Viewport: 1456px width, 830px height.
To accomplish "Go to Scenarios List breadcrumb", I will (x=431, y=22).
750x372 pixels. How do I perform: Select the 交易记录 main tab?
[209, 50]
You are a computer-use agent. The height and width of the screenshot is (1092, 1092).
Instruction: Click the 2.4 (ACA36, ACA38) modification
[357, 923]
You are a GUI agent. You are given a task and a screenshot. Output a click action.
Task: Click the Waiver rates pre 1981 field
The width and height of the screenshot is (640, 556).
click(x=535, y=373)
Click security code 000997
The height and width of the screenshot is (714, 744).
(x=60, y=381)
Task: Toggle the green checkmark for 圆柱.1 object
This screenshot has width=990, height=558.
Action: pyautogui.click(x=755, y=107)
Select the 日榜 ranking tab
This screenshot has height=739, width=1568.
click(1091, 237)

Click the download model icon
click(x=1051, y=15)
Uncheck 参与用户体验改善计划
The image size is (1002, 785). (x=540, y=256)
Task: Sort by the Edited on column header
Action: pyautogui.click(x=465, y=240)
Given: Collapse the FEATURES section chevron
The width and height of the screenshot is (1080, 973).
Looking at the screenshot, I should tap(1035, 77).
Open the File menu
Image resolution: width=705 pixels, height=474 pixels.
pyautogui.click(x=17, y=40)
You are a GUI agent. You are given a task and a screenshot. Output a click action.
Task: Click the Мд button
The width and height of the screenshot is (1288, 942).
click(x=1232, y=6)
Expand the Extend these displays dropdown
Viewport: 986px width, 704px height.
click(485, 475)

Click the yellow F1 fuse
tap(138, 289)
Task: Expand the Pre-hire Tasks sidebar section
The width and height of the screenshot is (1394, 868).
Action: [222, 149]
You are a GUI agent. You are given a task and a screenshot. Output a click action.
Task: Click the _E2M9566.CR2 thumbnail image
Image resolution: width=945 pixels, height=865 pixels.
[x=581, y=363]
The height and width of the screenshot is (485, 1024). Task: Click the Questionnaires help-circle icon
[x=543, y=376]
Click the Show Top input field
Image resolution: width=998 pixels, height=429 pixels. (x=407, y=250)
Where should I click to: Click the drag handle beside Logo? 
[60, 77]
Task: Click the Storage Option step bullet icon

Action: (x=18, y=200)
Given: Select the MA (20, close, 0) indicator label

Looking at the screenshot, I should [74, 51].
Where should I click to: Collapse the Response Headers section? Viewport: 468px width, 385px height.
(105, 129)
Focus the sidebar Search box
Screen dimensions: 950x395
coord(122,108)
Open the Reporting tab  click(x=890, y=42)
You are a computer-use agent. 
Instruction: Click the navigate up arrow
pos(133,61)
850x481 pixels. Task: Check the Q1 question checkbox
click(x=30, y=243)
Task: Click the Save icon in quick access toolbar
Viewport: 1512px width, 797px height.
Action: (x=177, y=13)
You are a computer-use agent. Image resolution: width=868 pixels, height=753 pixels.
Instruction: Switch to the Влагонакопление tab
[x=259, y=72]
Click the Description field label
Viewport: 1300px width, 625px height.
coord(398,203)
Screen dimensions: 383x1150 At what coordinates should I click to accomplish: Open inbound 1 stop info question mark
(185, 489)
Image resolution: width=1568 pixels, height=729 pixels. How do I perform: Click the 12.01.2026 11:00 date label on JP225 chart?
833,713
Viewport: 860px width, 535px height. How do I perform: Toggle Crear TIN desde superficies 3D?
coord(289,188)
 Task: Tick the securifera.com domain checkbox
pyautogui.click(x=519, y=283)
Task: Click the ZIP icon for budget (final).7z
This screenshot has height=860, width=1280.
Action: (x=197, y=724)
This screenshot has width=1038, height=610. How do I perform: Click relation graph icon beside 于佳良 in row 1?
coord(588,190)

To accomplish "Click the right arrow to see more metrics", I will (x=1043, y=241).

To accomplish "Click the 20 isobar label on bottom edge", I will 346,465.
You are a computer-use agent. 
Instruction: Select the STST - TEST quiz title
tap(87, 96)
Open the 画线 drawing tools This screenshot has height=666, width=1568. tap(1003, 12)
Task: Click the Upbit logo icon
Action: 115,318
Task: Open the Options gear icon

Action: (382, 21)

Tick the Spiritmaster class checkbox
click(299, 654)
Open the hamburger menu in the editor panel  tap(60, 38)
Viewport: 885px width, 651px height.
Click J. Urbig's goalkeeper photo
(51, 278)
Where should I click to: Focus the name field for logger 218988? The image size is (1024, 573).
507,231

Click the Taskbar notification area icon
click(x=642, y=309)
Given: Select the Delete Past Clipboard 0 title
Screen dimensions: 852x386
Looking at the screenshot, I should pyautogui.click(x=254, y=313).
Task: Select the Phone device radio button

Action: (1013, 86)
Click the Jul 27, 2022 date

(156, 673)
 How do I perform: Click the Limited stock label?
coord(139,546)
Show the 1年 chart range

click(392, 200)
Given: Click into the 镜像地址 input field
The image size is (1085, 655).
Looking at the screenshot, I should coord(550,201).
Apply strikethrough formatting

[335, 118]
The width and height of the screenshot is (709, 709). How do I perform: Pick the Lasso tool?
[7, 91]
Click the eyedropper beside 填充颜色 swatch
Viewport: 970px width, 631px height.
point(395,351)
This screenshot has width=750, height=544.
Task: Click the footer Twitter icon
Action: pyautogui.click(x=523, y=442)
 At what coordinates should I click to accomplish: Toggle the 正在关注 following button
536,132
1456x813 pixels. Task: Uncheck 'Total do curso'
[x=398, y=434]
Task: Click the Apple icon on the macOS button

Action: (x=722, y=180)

■ ■ ■

* **WORK INSTRUCTIONS**
Restate word for word only the lines above from the line containing "850x481 pixels. Task: Check" to the line containing "You are a computer-use agent. Image", both of them included.

* **TASK OUTPUT**
850x481 pixels. Task: Check the Q1 question checkbox
click(x=30, y=243)
Task: Click the Save icon in quick access toolbar
Viewport: 1512px width, 797px height.
Action: (x=177, y=13)
You are a computer-use agent. Image resolution: width=868 pixels, height=753 pixels.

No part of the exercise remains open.